Les « chevaliers du lustre, » ainsi que leur place au milieu du parterre avait fait nommer les claqueurs, siègent parfois aux galeries supérieures ; ils se divisent en trois catégories : le plus petit nombre reçoit une solde de 1 fr. 50 ou 2 francs. Quelques-uns, — les « lavables, » en argot local, — paient une moitié de place ; le gros du bataillon se compose de claqueurs « au pair, » — les « intimes, » — amateurs à qui la gratuité de leur entrée tient lieu de salaire, et qu’on nommait jadis des « passe-volans. » Si, dans leurs rangs, se trouvent des brebis galeuses qui vendent leur contremarque au premier entracte, le signalement de ces indélicats est aussitôt envoyé dans les autres salles, qui les mettent à l’index.

La claque est-elle utile ou superflue ? Le public parisien, disent les hommes de théâtre, pousse la correction jusqu’à la froideur.

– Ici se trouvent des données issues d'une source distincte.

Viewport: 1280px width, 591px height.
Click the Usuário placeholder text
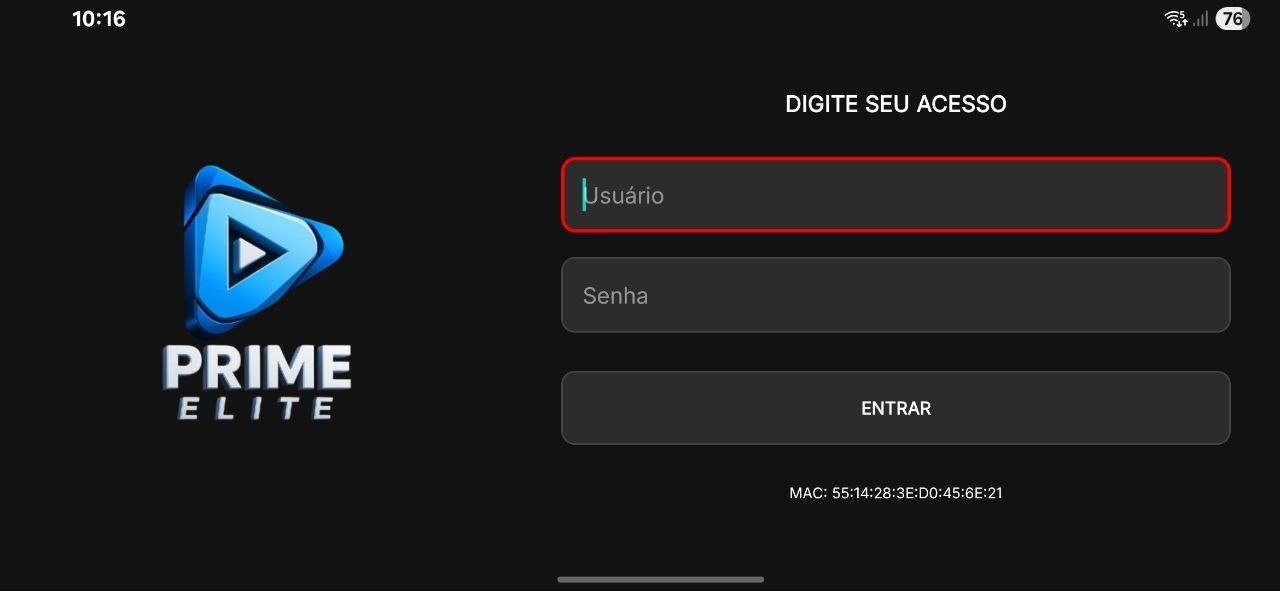pyautogui.click(x=625, y=195)
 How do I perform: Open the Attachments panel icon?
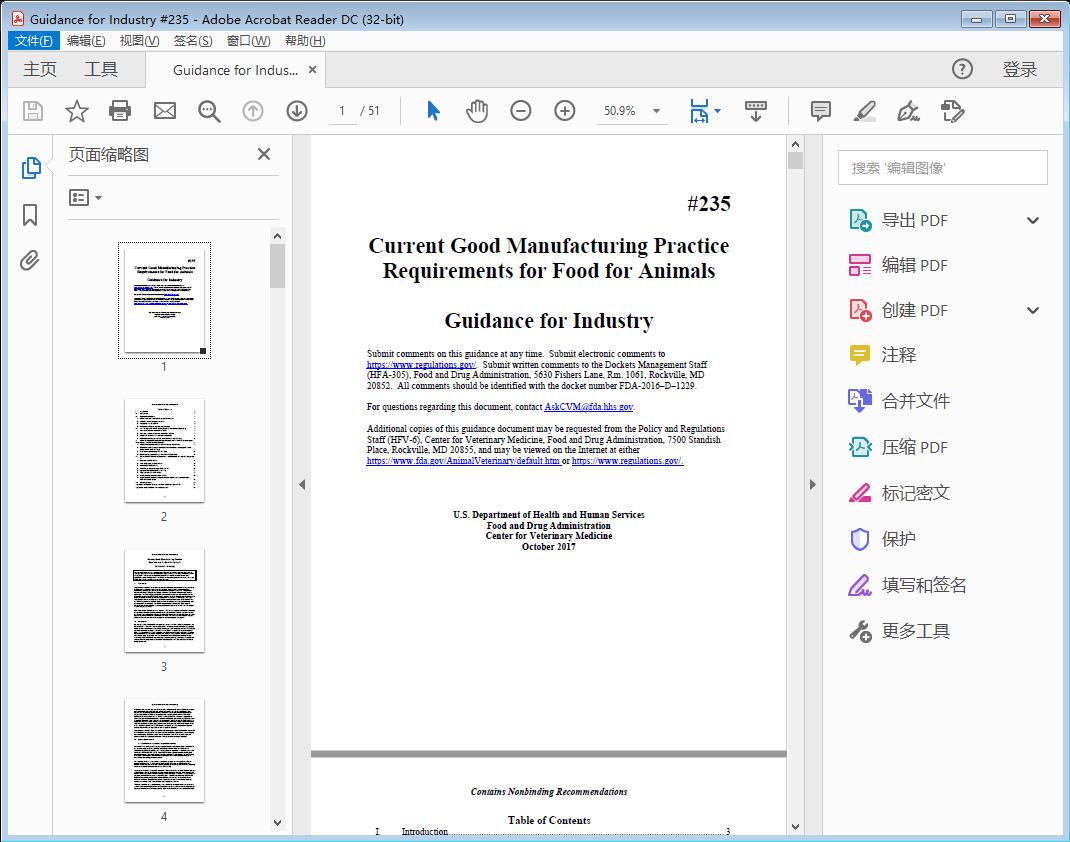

Il souffre volontiers qu’on lui épargne la peine de manifester son assentiment : il n’attache aucune importance à ces bravos dont il sait l’origine, mais les tolère pourvu qu’il n’y voie pas une leçon pour lui-même. C’est au chef de claque à suivre, en « forçant » ou ne forçant pas, l’état d’âme des assistans, qui tantôt permet l’ « enthousiasme bruyant » ou le « dédire, » tantôt oblige à ne pas dépasser la « satisfaction discrète » ou les « murmures flatteurs. » Dans le cas où les claqueurs excèdent la mesure, le spectateur n’est pas long à s’impatienter.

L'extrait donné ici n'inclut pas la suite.